- **TASK LIST**
[1] Summarize the passage on storing raw data in Amazon S3 in two sentences.
[2] In the passage on storing raw data in Amazon S3, translate this sentence into Spanish: "Once you’ve uploaded a file to S3 then it cannot be updated in a one-step operation."
[3] Carry on the passage on storing raw data in Amazon S3 from its final sentence.
━━━━━ SELECTED EXTRACT ━━━━━
This “some data store” needs to provide fast, cheap, durable and scalable storage. We assume that the data store will need to handle a lot of constant write operations but read operations may not be as frequent. The raw data will be extracted later on during the analysis phase which occurs periodically, say every 15-30 minutes, but not all the time. Aggregating and analysing raw data every 15 minutes will suit many “real time” scenarios.

However, we might need to go in an find particular raw data points at a later stage. We possibly need to debug the system and check visually what the data points look like. Also, some aggregated data may look suspicious in some way so that we have to verify its consistency.

One possible solution that fits all these requirements is Amazon S3. It’s a blob storage where you can store any type of file in buckets: images, text, HTML pages, multimedia files, anything. All files are stored by a key which is typically the full file name.

The files can be organised in buckets. Each bucket can have one or more subfolders which in turn can have their own subfolders and so on. Note that these folders are not the same type of folder you’d have on Windows but rather just a visual way to organise your files. Here’s an example where the top bucket is called “eux-scripts” which has 4 subfolders:

S3 bucket subfolder example

Here comes an example of .jar and .sh files stored in S3:

S3 files example

Keep in mind that S3 is not used for updates though. Once you’ve uploaded a file to S3 then it cannot be updated in a one-step operation. Even if you want to edit a text file there’s no editor for it. You’ll need to delete the old file and upload a new one instead.

Storing our raw data

So how can S3 be used to store our raw data? Suppose that we receive the raw data formatted as JSON:

{
    "CustomerId": "abc123",
    "DateUnixMs": 1416603010000,
    "Activity": "buy",
    "DurationMs": 43253
}

You can store the raw data in text files in S3 in the format you wish. The format will most likely depend on the mechanism that will eventually pull data from S3. Amazon data storage and analysis solutions such as RedShift or Elastic MapReduce (EMR) have been designed to read data from S3 efficiently – we’ll discuss both in this series. So at this stage you’ll need to do some forward thinking:

  • A: What mechanism will need to read from the raw data store for aggregation?
  • B: How can we easily – or relatively easily – read the raw data visually by just opening a raw data file?
━━━━━ DATA SEGMENT ━━━━━
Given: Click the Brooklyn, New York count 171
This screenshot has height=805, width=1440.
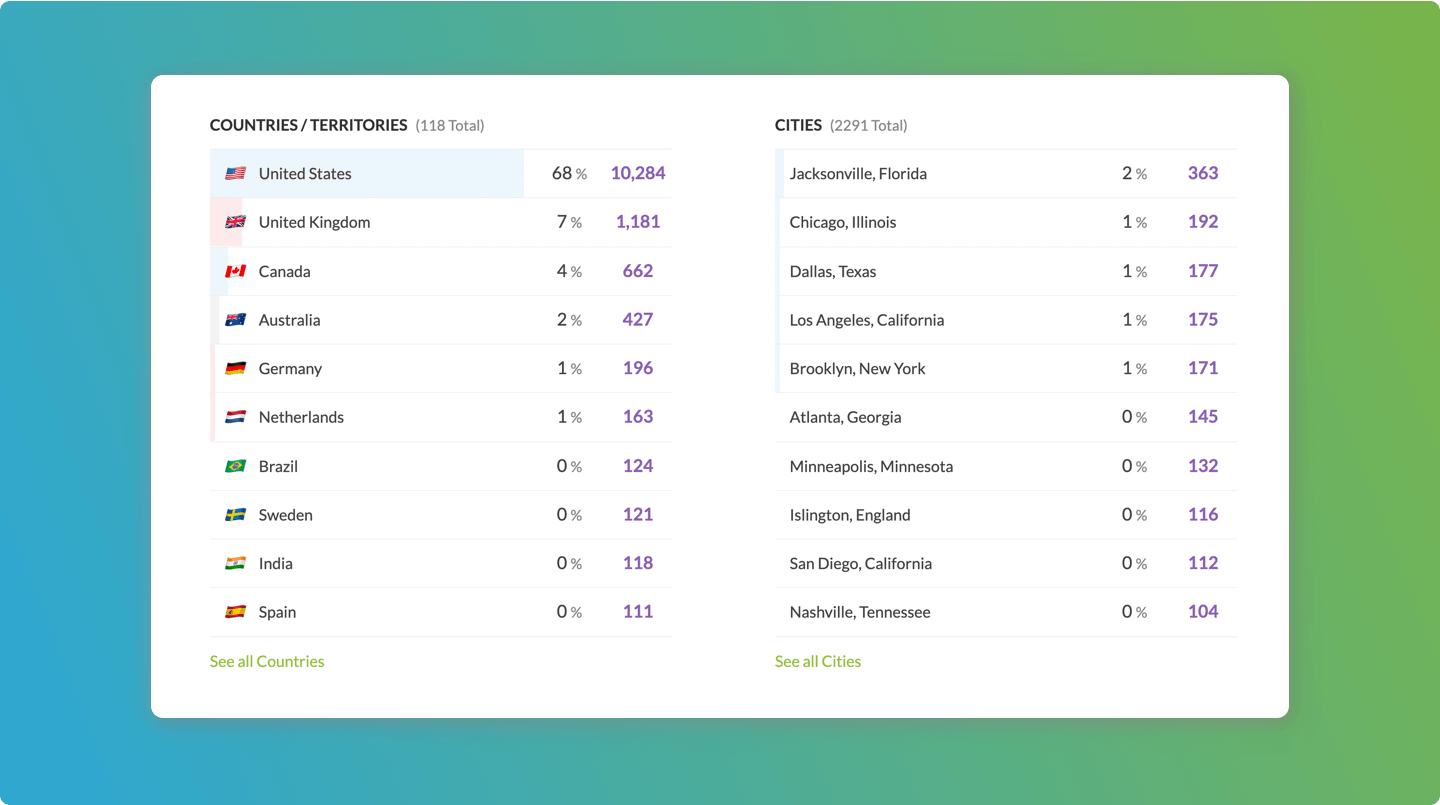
━━━━━
- **RESULTS OF THE EXERCISE**
[1] Amazon S3 is proposed as a fast, cheap, durable and scalable blob store for raw data that is written constantly but read mainly during periodic analysis, with files stored by key in buckets that can contain subfolders. Files in S3 cannot be updated in a single step, and raw data such as JSON can be kept in text files in any format, chosen according to the mechanism that will later read it, such as RedShift or Elastic MapReduce.

[2] Una vez que has subido un archivo a S3, no se puede actualizar en una operación de un solo paso.

[3]
For B you might want to store the raw data as it is, i.e. as JSON. E.g. you can have a text file in S3 called “raw-data-customer-abc123-2014-11-10.txt” with the following data points:

{"CustomerId": "abc123", "DateUnixMs": 1416603010000, "Activity": "buy", "DurationMs": 43253}
{"CustomerId": "abc123", "DateUnixMs": 1416603020000, "Activity": "buy", "DurationMs": 53253}
{"CustomerId": "abc123", "DateUnixMs": 1416603030000, "Activity": "buy", "DurationMs": 63253}
{"CustomerId": "abc123", "DateUnixMs": 1416603040000, "Activity": "buy", "DurationMs": 73253}

…i.e. with one data point per line.

However, this format is not suitable for point A above. Other mechanisms will have a hard time understanding this data format. For RedShift and EMR to work most efficiently we’ll need to store the raw data in some delimited fields such as CSV or tab delimited fields. So the above data points can then be stored as follows in a CSV file:

abc123,1416603010000,buy,43253
abc123,1416603020000,buy,53253
abc123,1416603030000,buy,63253
abc123,1416603040000,buy,73253

This is probably OK for point B above as well. It’s not too hard on your eyes to understand this data structure so we’ll settle for that.

File organisation refinements

We now know a little about S3 and have decided to go for a delimited storage format. The next question is how we actually organise our raw data files into buckets and folders. Again, we’ll need to consider points A and B above. In addition you’ll need to consider the frequency of your data aggregations: once a day, every hour, every quarter?

You might first go for a customer ID – or some other ID – based grouping, so e.g. you’ll have a top bucket and sub folders for each customer:

  • Top bucket: “raw-data-points”
  • Subfolder: “customer123”
  • Subfolder: “customer456”
  • Subfolder: “customer789”
  • …etc.

…and within each subfolder you can have subfolders based on dates in the raw data points, e.g.:

  • Sub-subfolder: “2014-10-11”
  • Sub-subfolder: “2014-10-12”
  • Sub-subfolder: “2014-10-13”
  • Sub-subfolder: “2014-10-14”
  • …etc.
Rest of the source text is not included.